The appearance of Professor Gaddis's formulation evoked a flood of suggestions and comments on the H-Diplo net in subsequent days. With his permission, we 'reprint' his issues list below. Further, we invite discussion, expressions of opinion, or observations from American Diplomacy readers, many of whom have considerable practical experience in administering policy during the Cold War.

Try your hand at your own Top Ten List, or let us have your comments on the points made in Dr. Gaddis's survey. To register your remarks immediately, simply click here, or at the end of each question, or else send e-mail separately to the editor at: hmattox@email.unc.edu.

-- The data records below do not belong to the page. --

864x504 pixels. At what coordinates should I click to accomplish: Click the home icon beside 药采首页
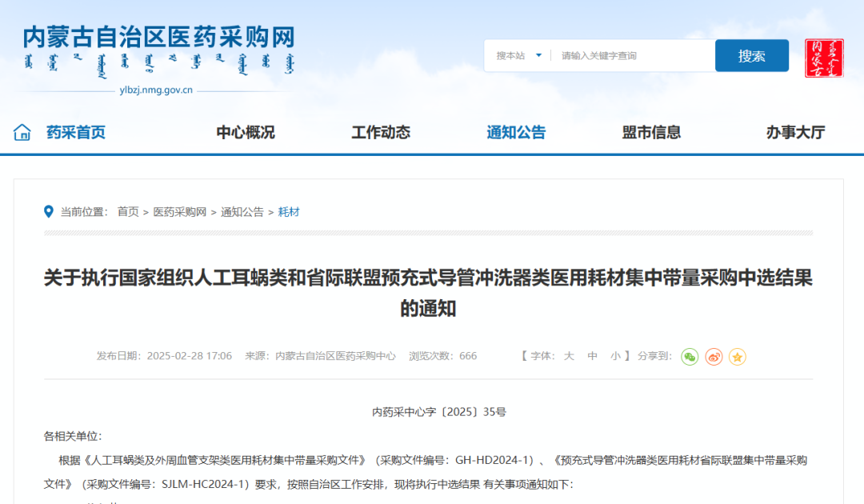tap(22, 133)
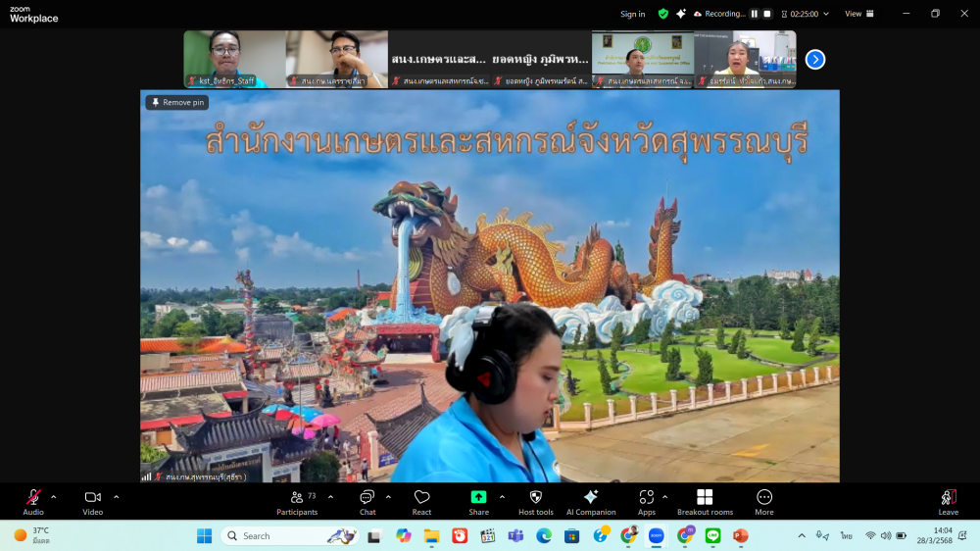
Task: Expand the video options chevron
Action: pos(116,496)
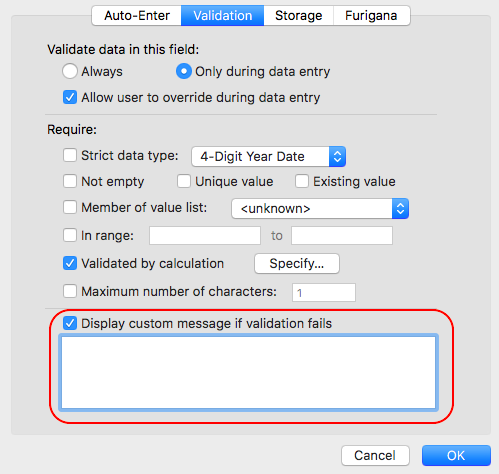
Task: Click the custom validation message text area
Action: tap(248, 372)
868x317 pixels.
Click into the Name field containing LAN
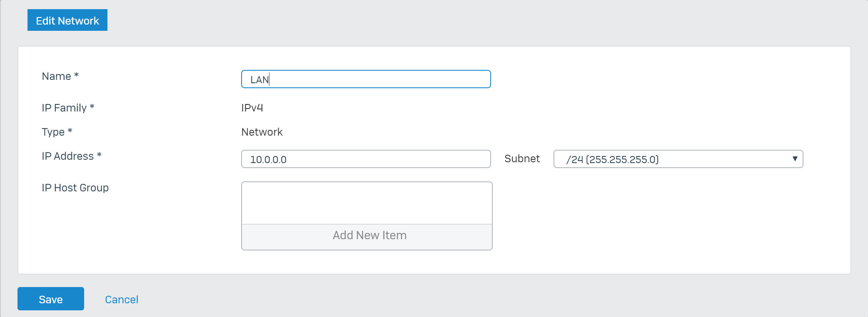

And now, the Gaddis TOP TEN:

  1. What if Alperovitz is right -- then what? What would be the larger implications? Would this make the United States more inhumane in its approach to war and/or diplomacy than other 20th Century great powers have been? If so, what would be the basis for such a judgment? If not, then what's the point?

    [Comment?]

  2. Are there questions in history that -- for whatever reason -- should neither be asked nor answered? Bruce Cumings, for example, has insisted that "who started the Korean War?" is such a question; and the issue recently surfaced in a different way -- "should the question be answered?" -- in a debate between Alan Sokal and the editors of SOCIAL TEXT regarding Sokal's spoof on post-modernism (see the November 11th NEW YORKER). Should we just stay away from certain controversies, and if so how do we know which ones?

    [Comment?]

  3. How do we know that future generations are going to share our assessment of what's important in history? Tony Smith, for example, has argued that in the long run historians will consider the democratizations of Germany and Japan, not anything that happened in Soviet-American relations, as the most important events of the second half of the 20th century. Are there tricks we can use to try to anticipate 21st century revisionists, or do we just have to fly blind?

    [Comment?]

  4. Whatever happened to the old C. Wright Mills argument that a narrow elite runs American foreign policy? Doesn't corporatism broaden out responsibility to the point that one can't continue to claim elitism is a problem?

    [Comment?]

  5. Whatever happened to the old Kennan- Lippmann- Morgenthau argument that democracies weren't equipped to survive in a cold, cruel, and realist world? How does this look now in the light of the end of the Cold War?

    [Comment?]

  6. If, as the new sources are strongly suggesting, ideology really was important in shaping the behavior of Marxist-Leninist states; and if, as the Cold War's outcome equally strongly suggests, Marxism-Leninism was an egregiously flawed method of interpreting reality; then doesn't this make Stalin, Khrushchev, and Mao romantics rather than realists?

    [Comment?]

  7. Norman Naimark's discussion of the rape issue in his new book, THE RUSSIANS IN GERMANY, provides a wholly convincing argument for the centrality of gender in shaping geopolitics. Are there other such instances?

    [Comment?]

  8. The current issue of DIPLOMATIC HISTORY features a series of articles on African-Americans and U. S. foreign relations. To what extent do these make the case for giving greater attention to issues of race in writing diplomatic history?

    [Comment?]

  9. A recent issue of ECONOMIST, in reviewing Sam Huntington's new book, had an excellent discussion of the methodological difficulties involved in using "culture" as an analytical framework. Implications, if any, for our field?

    [Comment?]

  10. How, indeed, does one balance the demands of openness as against those of civility in a discussion forum like this one? Does an editor or moderator simply run whatever comes in without regard to length, coherence, or flaming? If not, what should the rules be?